→ **PROBLEM DETAILS**
Starting at the line that contains "Switch to the 插入 ribbon tab" and ending after the line that contains "tap(289, 64)", write those rows out again with "avatar" swapped for "profile icon" and nothing else changed.

— BEGIN —

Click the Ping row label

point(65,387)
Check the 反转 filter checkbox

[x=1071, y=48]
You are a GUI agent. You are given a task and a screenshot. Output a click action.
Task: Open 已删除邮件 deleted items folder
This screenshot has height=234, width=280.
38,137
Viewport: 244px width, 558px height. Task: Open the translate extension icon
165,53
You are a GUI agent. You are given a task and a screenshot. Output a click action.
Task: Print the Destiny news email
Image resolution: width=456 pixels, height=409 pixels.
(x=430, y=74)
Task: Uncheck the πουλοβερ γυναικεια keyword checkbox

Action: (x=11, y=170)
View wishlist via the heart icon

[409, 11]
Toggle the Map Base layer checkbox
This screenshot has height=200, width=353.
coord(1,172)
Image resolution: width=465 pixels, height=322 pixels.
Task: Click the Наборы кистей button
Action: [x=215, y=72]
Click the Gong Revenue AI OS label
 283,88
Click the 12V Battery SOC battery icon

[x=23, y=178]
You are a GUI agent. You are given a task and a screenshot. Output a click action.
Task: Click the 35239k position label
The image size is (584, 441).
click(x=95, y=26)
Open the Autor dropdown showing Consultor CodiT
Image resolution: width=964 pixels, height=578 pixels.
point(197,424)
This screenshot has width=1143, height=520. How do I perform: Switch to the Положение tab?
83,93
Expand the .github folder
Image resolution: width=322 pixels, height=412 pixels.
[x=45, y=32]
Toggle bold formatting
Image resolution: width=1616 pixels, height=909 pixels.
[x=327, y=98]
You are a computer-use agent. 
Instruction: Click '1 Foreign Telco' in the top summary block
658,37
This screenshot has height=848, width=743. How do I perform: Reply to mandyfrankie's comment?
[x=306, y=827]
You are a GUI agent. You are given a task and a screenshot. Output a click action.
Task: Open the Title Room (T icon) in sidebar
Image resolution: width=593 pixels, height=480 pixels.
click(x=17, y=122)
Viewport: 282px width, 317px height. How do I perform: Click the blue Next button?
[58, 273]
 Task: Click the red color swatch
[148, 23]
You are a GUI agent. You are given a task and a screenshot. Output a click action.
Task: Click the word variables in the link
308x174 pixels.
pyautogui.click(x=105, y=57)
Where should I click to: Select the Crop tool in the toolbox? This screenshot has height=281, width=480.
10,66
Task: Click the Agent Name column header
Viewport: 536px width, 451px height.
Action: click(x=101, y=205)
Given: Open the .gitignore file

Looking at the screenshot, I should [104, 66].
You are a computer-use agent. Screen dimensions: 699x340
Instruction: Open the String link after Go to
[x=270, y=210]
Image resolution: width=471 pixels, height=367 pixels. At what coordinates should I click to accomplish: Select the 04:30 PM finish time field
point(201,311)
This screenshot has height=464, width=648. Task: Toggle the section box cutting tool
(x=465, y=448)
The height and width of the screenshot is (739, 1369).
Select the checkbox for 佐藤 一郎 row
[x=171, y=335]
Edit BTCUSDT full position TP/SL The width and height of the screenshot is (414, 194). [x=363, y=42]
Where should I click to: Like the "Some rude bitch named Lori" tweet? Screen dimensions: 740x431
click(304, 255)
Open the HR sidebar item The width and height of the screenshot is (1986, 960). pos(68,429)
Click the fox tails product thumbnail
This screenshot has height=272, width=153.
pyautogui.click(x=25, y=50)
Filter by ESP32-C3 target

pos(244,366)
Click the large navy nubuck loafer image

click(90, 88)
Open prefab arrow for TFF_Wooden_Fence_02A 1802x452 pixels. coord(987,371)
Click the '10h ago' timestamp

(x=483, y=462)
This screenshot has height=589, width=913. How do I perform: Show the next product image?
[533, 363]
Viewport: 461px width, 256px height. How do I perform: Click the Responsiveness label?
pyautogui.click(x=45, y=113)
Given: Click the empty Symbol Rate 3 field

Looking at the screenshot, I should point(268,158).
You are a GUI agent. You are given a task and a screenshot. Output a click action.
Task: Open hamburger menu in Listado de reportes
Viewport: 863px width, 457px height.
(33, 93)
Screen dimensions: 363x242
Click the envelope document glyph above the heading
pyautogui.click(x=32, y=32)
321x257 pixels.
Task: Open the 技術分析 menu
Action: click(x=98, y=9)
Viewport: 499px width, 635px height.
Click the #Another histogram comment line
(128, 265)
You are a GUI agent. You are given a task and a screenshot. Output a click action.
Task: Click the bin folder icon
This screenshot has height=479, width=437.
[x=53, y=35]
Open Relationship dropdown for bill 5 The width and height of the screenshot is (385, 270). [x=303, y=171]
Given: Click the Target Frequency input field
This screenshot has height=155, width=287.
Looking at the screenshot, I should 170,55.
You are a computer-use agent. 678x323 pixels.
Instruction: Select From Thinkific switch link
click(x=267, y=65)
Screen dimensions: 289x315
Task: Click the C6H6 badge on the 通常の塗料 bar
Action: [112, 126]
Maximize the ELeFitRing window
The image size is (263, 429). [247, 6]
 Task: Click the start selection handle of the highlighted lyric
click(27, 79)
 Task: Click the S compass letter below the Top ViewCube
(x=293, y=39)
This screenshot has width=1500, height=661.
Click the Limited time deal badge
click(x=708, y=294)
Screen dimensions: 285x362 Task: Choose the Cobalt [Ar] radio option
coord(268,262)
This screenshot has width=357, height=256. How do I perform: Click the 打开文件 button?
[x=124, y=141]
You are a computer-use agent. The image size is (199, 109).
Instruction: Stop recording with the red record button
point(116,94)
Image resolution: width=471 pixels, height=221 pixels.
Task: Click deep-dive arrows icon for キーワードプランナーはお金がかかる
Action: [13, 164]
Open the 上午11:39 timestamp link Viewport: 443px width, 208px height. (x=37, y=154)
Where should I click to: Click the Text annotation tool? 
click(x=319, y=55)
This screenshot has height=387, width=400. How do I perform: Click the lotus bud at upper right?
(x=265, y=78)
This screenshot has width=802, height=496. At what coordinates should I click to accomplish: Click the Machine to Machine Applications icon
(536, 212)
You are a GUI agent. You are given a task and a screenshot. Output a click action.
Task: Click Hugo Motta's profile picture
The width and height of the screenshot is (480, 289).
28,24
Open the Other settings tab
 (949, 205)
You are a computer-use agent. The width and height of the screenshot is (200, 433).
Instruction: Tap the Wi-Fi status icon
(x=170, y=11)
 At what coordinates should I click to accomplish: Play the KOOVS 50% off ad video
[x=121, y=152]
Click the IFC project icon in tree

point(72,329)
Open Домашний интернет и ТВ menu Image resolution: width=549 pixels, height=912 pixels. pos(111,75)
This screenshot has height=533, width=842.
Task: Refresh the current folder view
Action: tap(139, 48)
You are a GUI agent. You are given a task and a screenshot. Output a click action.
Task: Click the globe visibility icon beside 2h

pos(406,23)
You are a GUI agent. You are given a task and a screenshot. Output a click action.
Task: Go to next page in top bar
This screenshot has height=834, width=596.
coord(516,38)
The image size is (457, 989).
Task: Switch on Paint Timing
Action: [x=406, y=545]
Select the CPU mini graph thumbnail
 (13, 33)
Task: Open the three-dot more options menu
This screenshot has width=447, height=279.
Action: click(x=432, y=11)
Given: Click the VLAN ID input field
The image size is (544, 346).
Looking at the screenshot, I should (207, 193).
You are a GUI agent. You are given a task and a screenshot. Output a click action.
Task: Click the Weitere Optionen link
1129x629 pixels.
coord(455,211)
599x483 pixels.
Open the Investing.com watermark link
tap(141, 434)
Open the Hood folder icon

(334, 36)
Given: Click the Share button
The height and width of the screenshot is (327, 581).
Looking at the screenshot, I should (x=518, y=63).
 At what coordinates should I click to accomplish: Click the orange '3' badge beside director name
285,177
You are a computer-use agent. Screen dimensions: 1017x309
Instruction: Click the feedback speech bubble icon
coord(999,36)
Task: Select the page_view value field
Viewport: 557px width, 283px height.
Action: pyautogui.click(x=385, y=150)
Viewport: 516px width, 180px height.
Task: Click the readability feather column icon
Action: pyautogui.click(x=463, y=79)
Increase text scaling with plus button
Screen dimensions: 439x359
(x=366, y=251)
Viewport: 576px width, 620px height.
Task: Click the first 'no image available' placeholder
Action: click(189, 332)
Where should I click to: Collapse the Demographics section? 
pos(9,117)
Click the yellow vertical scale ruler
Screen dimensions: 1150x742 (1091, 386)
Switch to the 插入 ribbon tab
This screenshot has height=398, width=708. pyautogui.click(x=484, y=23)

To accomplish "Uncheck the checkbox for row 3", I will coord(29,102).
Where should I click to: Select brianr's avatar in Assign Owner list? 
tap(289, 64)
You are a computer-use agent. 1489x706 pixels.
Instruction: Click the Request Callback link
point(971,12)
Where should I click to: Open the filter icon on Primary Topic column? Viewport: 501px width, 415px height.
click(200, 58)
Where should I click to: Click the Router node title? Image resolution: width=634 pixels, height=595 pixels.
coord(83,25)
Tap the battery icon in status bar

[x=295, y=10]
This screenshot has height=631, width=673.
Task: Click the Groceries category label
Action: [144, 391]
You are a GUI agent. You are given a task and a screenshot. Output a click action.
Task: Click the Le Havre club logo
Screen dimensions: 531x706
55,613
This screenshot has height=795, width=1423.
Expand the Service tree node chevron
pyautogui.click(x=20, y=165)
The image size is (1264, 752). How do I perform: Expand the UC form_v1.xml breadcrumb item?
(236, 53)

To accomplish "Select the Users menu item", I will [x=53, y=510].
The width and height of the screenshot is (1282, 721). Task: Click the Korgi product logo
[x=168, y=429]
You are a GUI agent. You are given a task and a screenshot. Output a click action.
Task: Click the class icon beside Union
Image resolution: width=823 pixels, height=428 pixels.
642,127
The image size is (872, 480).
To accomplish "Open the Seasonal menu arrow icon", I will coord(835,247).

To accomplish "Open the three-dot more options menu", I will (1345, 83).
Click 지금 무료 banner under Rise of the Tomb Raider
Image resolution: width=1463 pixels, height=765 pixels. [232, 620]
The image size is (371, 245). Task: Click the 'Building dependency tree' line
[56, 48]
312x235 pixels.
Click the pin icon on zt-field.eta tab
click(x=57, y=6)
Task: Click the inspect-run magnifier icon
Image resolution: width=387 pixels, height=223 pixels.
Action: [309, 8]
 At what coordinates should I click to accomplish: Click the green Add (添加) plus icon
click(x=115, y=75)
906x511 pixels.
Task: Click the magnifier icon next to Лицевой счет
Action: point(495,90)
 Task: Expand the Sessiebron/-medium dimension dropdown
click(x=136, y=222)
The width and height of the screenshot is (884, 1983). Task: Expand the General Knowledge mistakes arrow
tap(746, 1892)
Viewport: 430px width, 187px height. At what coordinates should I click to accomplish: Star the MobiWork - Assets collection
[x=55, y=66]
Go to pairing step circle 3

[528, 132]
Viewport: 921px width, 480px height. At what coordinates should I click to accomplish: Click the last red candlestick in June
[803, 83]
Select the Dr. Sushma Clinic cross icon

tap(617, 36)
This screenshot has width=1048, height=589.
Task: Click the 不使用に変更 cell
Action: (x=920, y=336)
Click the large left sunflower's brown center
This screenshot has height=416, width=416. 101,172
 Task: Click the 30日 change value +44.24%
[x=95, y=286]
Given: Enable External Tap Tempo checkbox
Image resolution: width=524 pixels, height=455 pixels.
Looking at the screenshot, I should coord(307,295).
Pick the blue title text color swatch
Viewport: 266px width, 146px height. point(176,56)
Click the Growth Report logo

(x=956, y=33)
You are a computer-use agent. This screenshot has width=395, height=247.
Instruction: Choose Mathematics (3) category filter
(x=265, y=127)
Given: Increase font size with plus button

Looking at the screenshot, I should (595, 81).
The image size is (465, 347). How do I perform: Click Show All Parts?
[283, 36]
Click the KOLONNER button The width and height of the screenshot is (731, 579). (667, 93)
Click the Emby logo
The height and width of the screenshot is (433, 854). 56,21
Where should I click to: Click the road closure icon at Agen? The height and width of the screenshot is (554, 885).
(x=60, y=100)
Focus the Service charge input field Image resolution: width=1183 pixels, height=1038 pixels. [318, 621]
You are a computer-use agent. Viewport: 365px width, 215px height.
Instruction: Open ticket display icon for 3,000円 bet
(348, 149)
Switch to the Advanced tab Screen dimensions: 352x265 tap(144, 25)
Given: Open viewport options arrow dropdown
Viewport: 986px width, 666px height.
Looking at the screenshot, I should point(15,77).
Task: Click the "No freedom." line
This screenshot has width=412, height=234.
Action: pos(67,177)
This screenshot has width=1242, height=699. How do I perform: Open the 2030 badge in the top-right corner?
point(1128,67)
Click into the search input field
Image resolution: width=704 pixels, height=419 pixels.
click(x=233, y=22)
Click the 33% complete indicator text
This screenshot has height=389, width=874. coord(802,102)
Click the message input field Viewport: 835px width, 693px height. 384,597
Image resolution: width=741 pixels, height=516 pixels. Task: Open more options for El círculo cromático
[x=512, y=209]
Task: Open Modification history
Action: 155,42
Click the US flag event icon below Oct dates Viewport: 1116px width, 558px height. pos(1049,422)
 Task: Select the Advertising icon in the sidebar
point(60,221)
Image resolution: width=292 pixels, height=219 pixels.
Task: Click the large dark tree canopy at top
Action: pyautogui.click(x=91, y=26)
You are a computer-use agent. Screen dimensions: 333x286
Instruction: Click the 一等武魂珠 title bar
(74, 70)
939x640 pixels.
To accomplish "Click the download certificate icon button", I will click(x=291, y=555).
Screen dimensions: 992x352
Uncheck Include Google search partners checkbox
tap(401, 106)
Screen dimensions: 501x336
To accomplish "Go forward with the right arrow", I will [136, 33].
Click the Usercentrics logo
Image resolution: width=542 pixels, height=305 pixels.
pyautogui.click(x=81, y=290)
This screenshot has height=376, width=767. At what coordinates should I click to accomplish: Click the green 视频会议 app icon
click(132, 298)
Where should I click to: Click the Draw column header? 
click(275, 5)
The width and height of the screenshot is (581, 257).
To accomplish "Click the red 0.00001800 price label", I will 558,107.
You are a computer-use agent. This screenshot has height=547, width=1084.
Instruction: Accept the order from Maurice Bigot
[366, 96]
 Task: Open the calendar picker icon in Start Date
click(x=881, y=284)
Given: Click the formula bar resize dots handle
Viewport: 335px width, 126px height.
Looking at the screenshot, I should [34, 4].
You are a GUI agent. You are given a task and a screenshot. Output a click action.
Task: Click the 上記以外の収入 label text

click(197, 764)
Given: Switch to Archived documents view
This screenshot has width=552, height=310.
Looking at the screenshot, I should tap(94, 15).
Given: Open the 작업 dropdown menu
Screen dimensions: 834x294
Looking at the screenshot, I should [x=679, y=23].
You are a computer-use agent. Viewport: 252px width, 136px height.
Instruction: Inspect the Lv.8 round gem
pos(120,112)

— END —

→ **REPLY TO THE TASK**
Switch to the 插入 ribbon tab
This screenshot has height=398, width=708. pyautogui.click(x=484, y=23)

To accomplish "Uncheck the checkbox for row 3", I will coord(29,102).
Where should I click to: Select brianr's profile icon in Assign Owner list? 
tap(289, 64)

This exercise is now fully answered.